Here I show a sparse linear system which I was unable to solve with Julia’s `lufact`

because of its excessive memory requirements. Rather than resorting to an iterative algorithm I show how to use nested dissection to get the same answer that `lufact`

would if it had enough memory. I’ll start by discussing the issues and why one may not want to use iterative solvers even though they solve the memory issue.

Every year researchers publish hundreds of articles on efficient solvers for sparse systems of linear equations. The reason for this is that the most robust solver, Gaussian Elimination, results in explosive memory requirements for even modestly sized problems. This explosion in memory cost results from a phenomenon known as fill-in. Unfortunately there is no known way to completely avoid fill-in, so the vast majority of research on linear solvers focuses on how to solve very specific sparse linear systems with iterative algorithms such as those found in the Julia package IterativeSolvers.jl. These solvers are already “black-box” in the sense that they theoretically work without requiring any extra information other than the linear system itself, but without any extra information they converge at a glacial pace. Thus there is a huge amount of research available on how to incorporate extra information into these solvers to make them practical, see below for a small sampling of my personal numerical linear algebra library which relate only to these types of solutions

Unfortunately much of these solutions remain within the realm of the very limited problem they originally targeted, resulting in the inability to use those techniques in a more black-box fashion. See for example this paper by Ernst and Gander which shows how a very modest modification to the Laplace equation results in failure of most approaches to iterative solvers - this includes domain decomposition, incomplete factorizations, and even multigrid.

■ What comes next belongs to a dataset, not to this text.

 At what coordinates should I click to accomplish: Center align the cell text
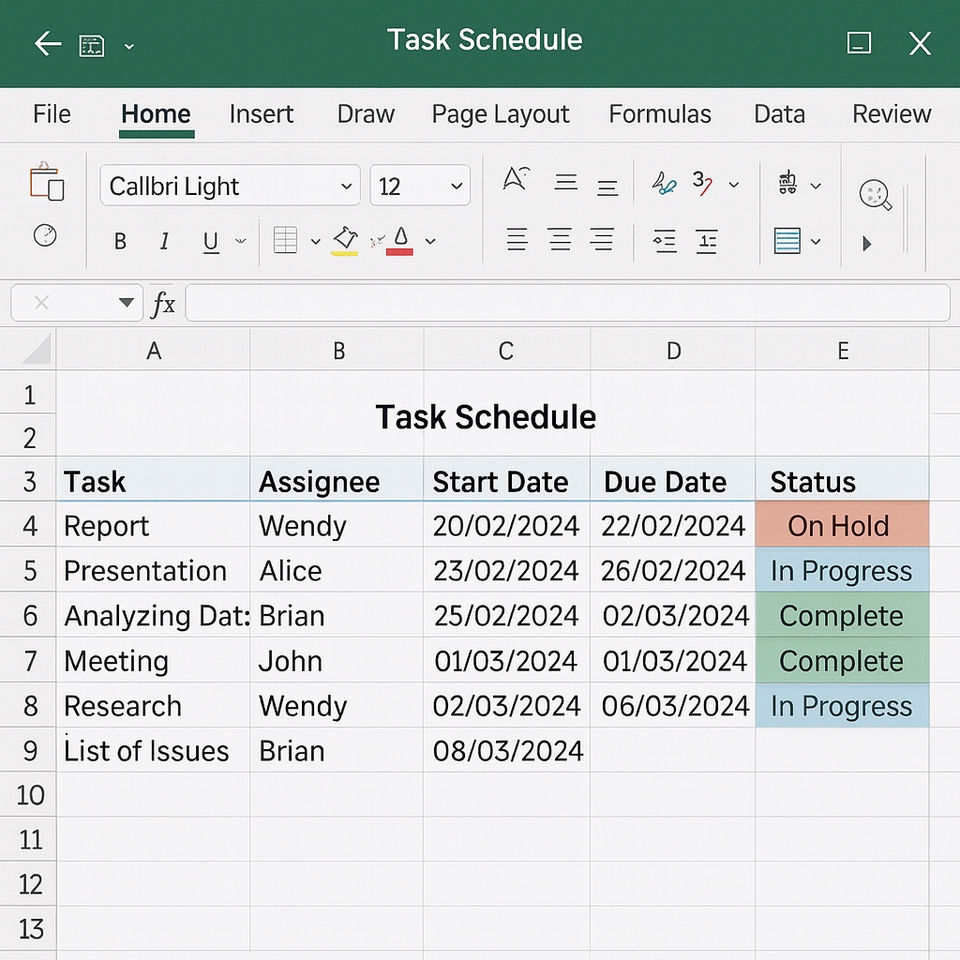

Thus it remains desirable to have the direct solver option, but how can we solve larger problems without scaling up to more compute nodes? I’ll show one approach here which initially targets sparse matrices arising from finite-difference discretization of partial differential equations, but I’ll also mention how the approach generalizes to generic sparse matrices as well.

The sparse matrix in question here results from discretizing the Laplacian differential operator with second order finite difference stencils, that is we want to solve for \( u \) where

\[ 6u _ {i,j,k} - u _ {i-1,j,k} - u _ {i+1,j,k} - u _ {i,j-1,k} - u _ {i,j+1,k} - u _ {i,j,k-1} - u _ {i,j,k+1} = f _ {i,j,k} \]

for \(i=1,\ldots,N _ x,j = 1,\ldots,N _ y, k = 1, \ldots,N _ z \).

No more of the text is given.